Tuesday, May 24, 2005

the little girl grows up

I allowed myself to open one card earlier, just to quell my curiosity. I think I am doing excellently, bearing in mind that my first parcel arrived over a week ago and it still sits in my room, unopened.

I feel kind of strange; tomorrow I wake up a fully-fledged adult yet in my eyes, I still see myself as a teenager who never really grows up. It’s the same way I look at my friends, yes we look a little older but we are all really still the same underneath. Maybe that’s what all the older people keep saying, even though they look older, they feel the same as when they were in their teens.

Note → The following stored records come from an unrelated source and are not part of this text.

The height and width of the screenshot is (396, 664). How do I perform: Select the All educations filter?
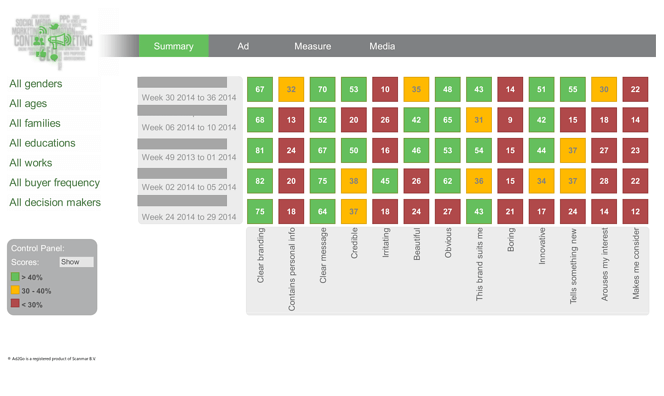(x=42, y=143)
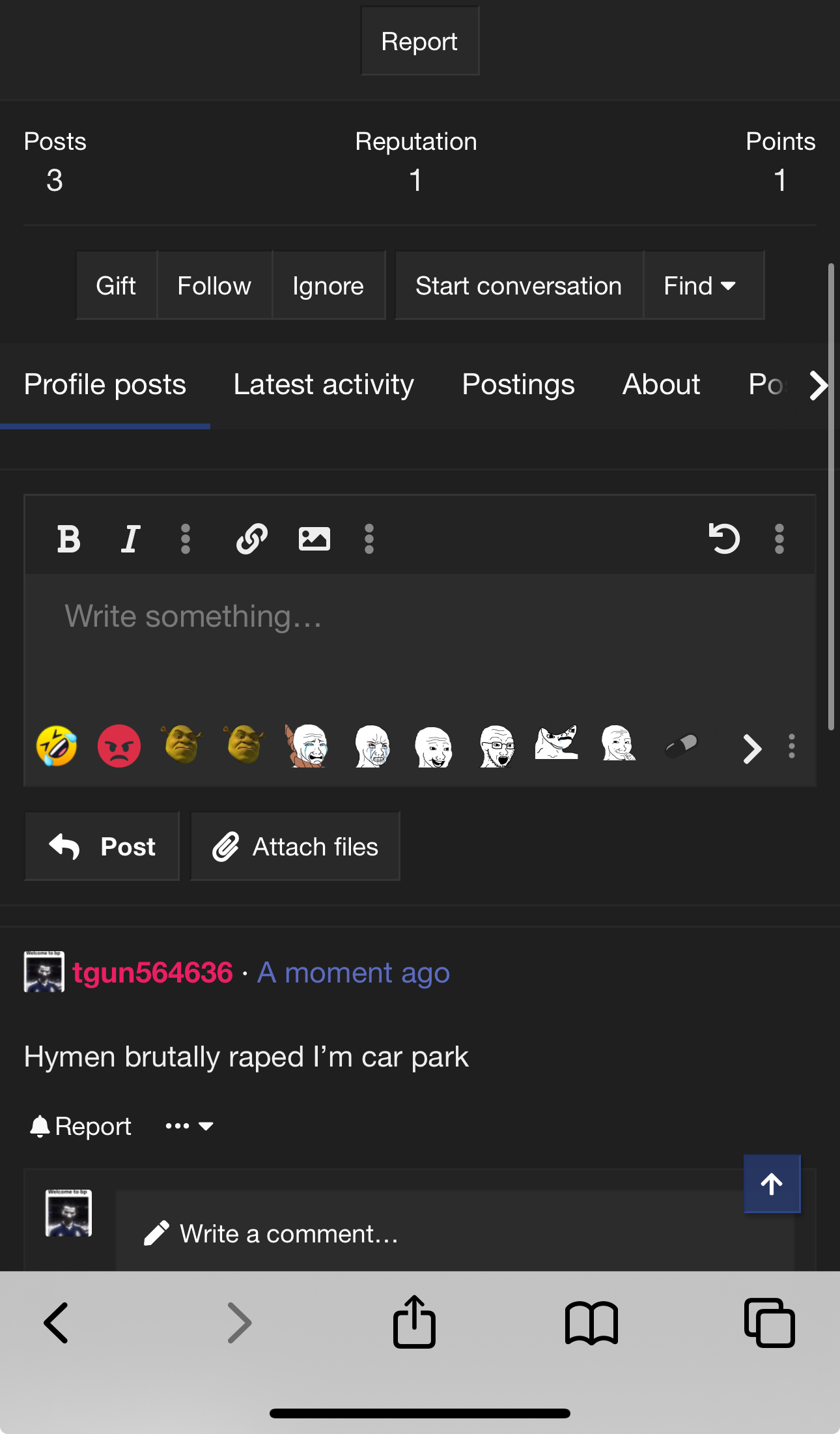Switch to the Latest activity tab
The width and height of the screenshot is (840, 1434).
(x=324, y=385)
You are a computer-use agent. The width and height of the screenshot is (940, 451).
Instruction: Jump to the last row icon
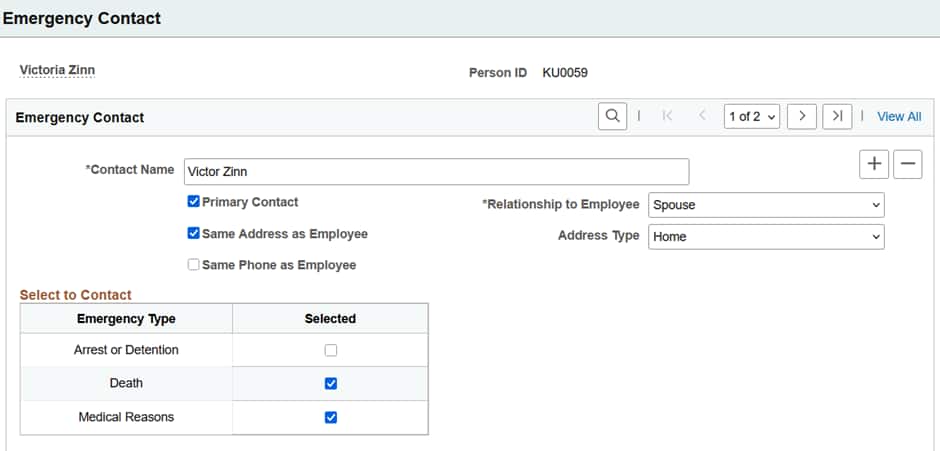pyautogui.click(x=837, y=116)
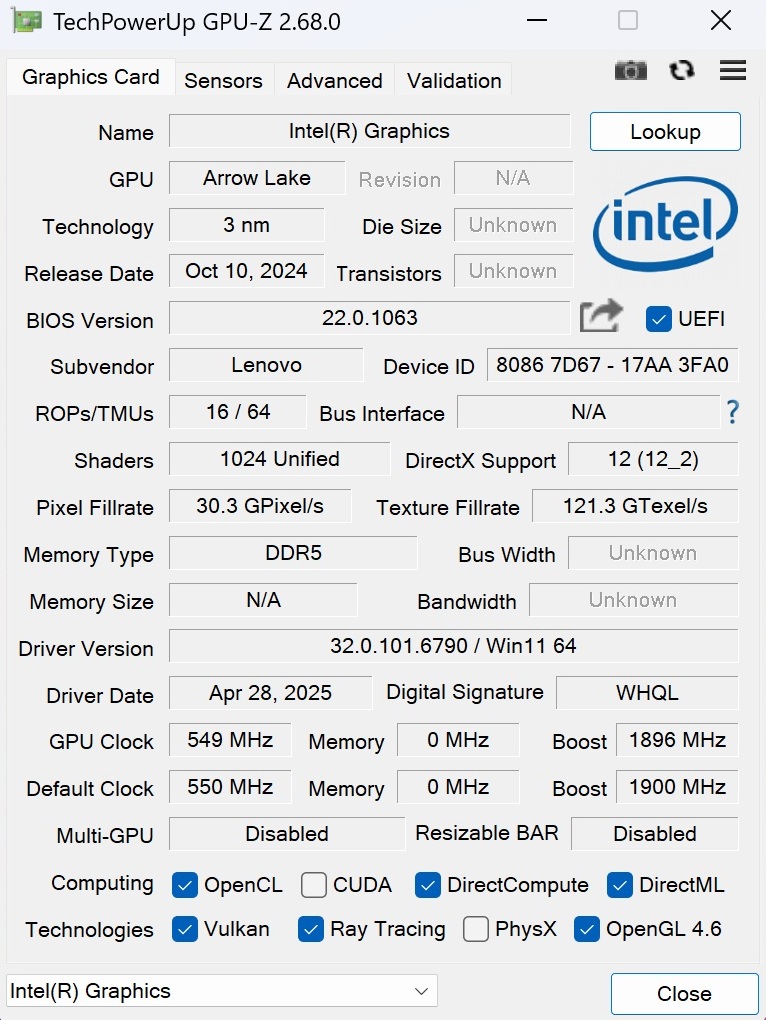This screenshot has width=766, height=1020.
Task: Toggle the UEFI checkbox
Action: pos(659,319)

I am such a sentimentalist. I can’t help but take a little trip down memory lane, and I really don’t have any regrets. I think that’s my biggest accomplishment. I did everything I set out to do, I wanted to move away from London to study in another part of the country; I wanted to study abroad and now I am in Japan, which was something I worked really hard to fulfil. And I consider myself rich, though you wouldn’t think so by looking at my bank balance. I have wonderful friends and a caring family, and best of all, I also had Terry, who mended me well again. I owe a lot to him. I could lose my wardrobe, all my earrings and shoes, but if I have all the people I love in my life then I’d still be happy. I’d be more than happy actually, which is why I consider myself very lucky. The girl’s done good.